• [Problem statement]:
Only those lines from the one with "Click the Pocket icon" through the last line of the material below should be output, each exactly as it appears.

[[ Source material, beginning ]]

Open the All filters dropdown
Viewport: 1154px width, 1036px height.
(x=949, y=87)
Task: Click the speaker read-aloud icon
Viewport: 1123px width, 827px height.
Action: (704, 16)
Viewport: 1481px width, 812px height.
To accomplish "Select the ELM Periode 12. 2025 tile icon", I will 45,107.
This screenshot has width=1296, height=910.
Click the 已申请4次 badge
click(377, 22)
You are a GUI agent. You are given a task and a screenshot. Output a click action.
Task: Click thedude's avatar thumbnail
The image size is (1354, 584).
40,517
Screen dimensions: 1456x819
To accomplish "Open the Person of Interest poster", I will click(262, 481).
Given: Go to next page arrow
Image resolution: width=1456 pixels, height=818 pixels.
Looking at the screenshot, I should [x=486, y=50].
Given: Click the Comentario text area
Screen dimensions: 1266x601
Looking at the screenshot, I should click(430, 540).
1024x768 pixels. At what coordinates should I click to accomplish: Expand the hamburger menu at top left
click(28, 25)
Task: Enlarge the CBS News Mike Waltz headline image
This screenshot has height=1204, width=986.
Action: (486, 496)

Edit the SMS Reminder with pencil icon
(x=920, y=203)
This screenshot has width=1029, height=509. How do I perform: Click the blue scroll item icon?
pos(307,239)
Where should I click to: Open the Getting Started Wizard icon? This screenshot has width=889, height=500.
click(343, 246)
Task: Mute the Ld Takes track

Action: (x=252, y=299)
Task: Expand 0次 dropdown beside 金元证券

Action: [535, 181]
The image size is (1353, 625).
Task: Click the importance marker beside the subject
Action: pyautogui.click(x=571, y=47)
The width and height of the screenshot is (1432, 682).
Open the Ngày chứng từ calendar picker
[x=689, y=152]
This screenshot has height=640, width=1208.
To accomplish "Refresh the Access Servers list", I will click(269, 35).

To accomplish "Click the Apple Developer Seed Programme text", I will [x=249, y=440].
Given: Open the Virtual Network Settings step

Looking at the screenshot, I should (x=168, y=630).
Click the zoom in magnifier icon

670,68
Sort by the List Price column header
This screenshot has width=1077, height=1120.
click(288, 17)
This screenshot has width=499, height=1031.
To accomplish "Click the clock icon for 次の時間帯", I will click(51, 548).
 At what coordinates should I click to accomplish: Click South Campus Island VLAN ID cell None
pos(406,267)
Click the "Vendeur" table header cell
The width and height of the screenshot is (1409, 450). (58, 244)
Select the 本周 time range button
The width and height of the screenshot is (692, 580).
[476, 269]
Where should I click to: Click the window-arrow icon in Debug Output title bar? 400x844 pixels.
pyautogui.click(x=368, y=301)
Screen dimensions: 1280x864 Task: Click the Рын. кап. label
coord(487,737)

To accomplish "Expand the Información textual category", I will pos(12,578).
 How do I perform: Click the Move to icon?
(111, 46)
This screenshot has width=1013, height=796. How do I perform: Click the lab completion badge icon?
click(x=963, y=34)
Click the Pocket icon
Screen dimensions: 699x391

[[ Source material, end ]]

• [Response]:
Click the Pocket icon
Screen dimensions: 699x391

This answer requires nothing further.